Отрывок для чтения
+ + + + + + +

Читаем без скачивания Маэстро миф - Норман Лебрехт
Шрифт:
Интервал:
Закладка:
Прокофьев удивлялся легкости, с которой этот ансамбль справлялся с его егозливыми ритмами; «единственную трудность составляла смена темпа, поскольку для этого весь ансамбль должен чувствовать музыку одинаково». Дариус Мийо, еще один композитор, чью музыку «Персимфанс» исполнил первым, ядовито заметил, что «дирижер мог бы получить такой же результат и, несомненно, немного быстрее». Цейтлин принимал подобного рода критику близко к сердцу, говоря: «Мы не против дирижеров, мы против плохих дирижеров». Отто Клемперера пригласили дать с ансамблем концерт, посреди которого дирижера отправляли в зал, а «Персимфанс» продолжал играть без него. В прощальной речи он риторически спросил: «И действительно, нужен ли дирижер?
По окончательном размышлении я остался при мнении, что [нужен]. Во-первых, существуют новые сочинения, сложные настолько, что уверенное исполнение их без дирижера вряд ли возможно. Во-вторых, как бы точно ни подготавливалась на репетициях каждая частность, на настоящем концерте всегда присутствует импровизационное „нечто“… иначе исполнение становится механическим».

+ + + + + + +

Предоставленные данные
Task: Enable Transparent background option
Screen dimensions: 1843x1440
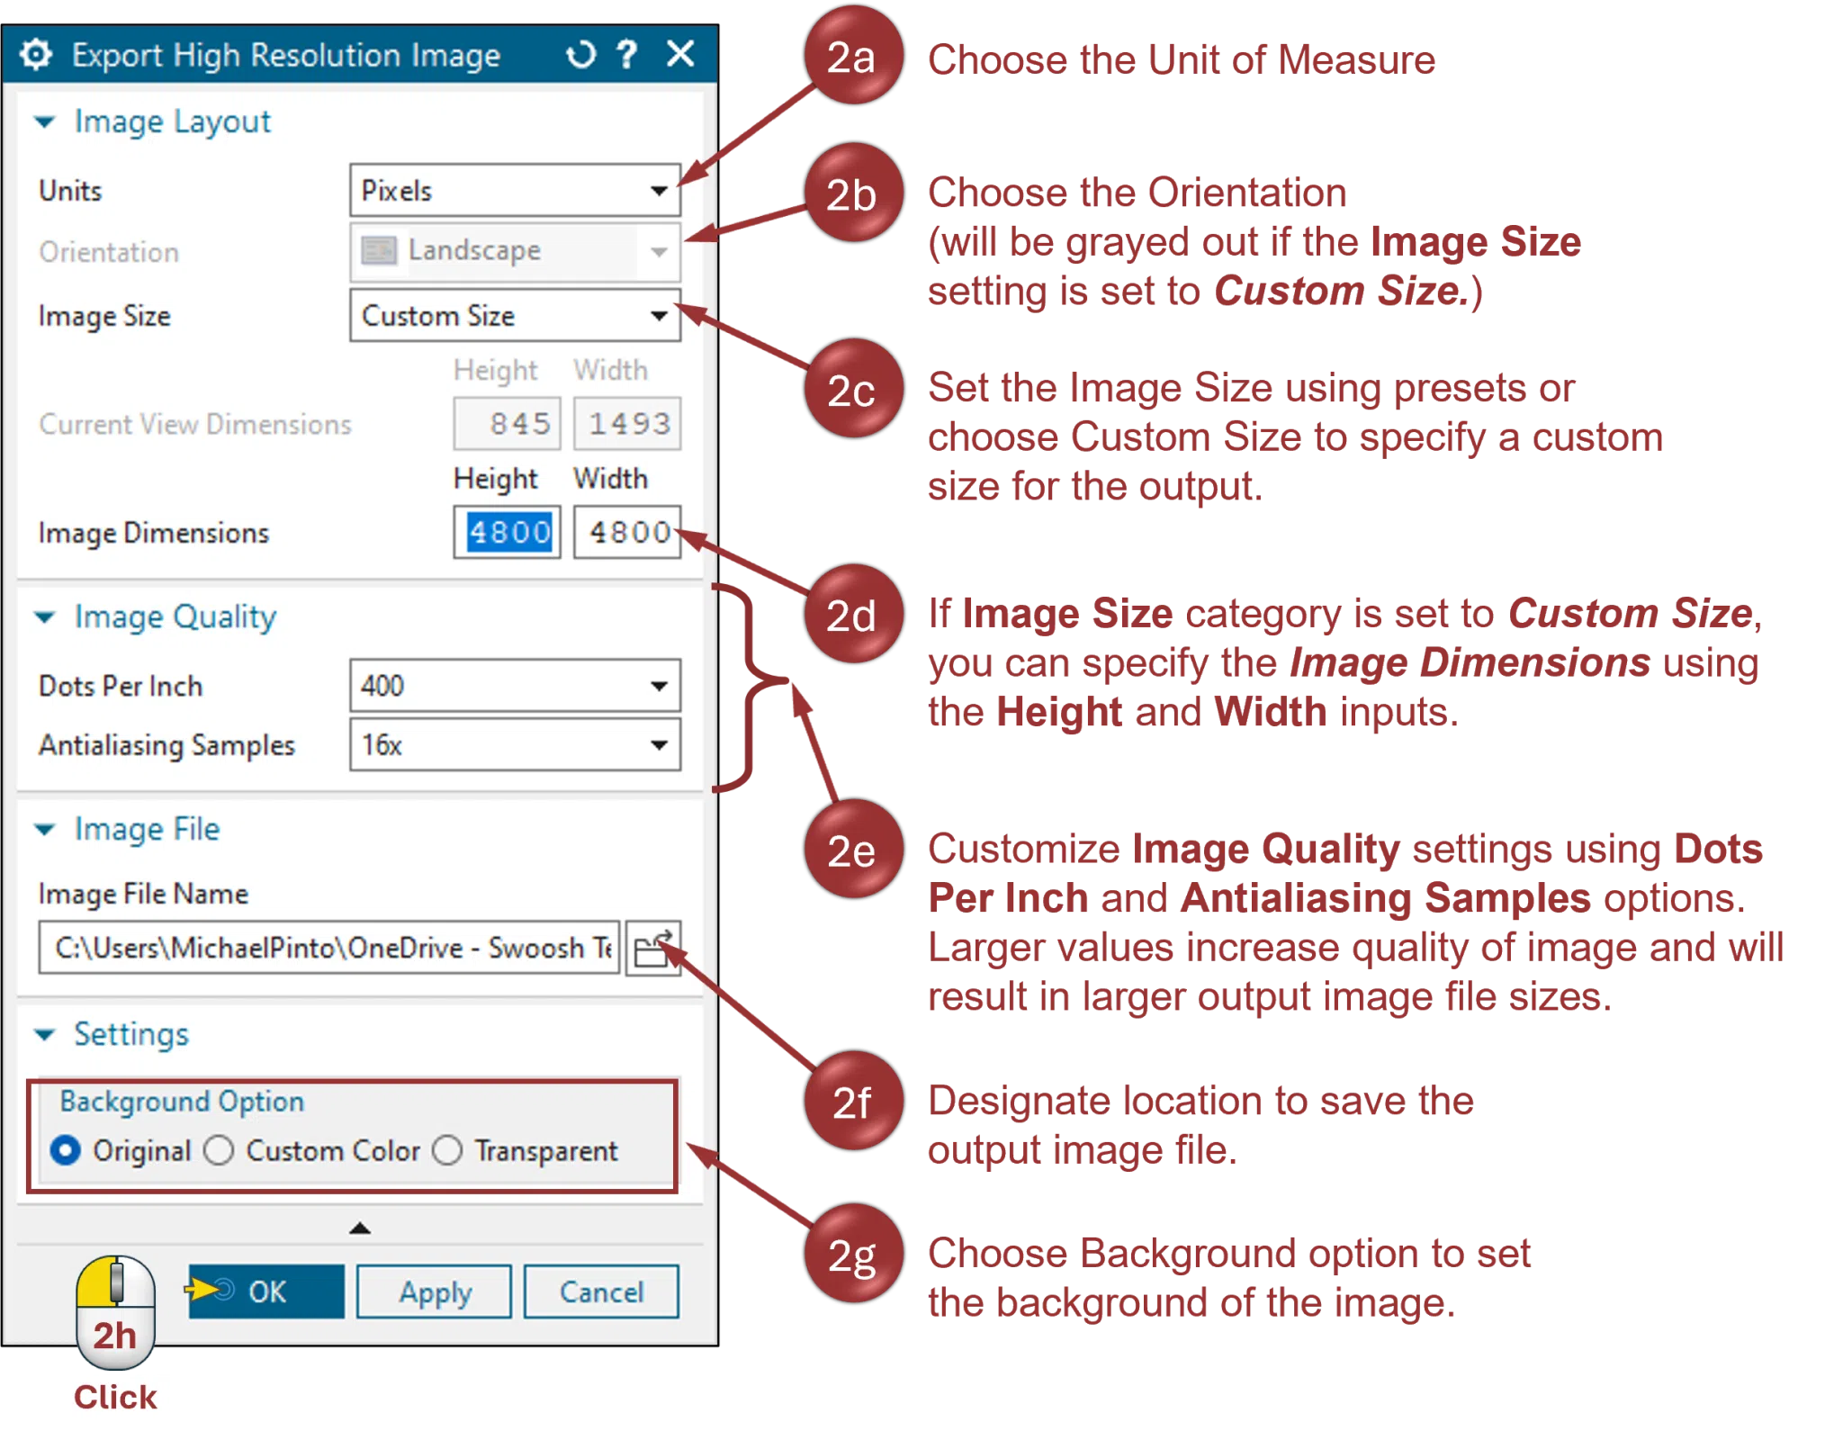Action: (x=447, y=1150)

+ + + + + + +

Ваша задача
Изложите фрагмент о «Персимфансе» в двух предложениях.

Ответ на задачу
Прокофьев удивлялся легкости, с которой «Персимфанс» справлялся с его ритмами, а Дариус Мийо ядовито заметил, что дирижер получил бы тот же результат быстрее, на что Цейтлин отвечал, что ансамбль против плохих дирижеров, а не против дирижеров вообще. Отто Клемперер, приглашенный дать с ансамблем концерт, в прощальной речи заключил, что дирижер все же нужен: некоторые новые сочинения без него уверенно не исполнить, а на концерте всегда присутствует импровизационное «нечто», без которого исполнение становится механическим.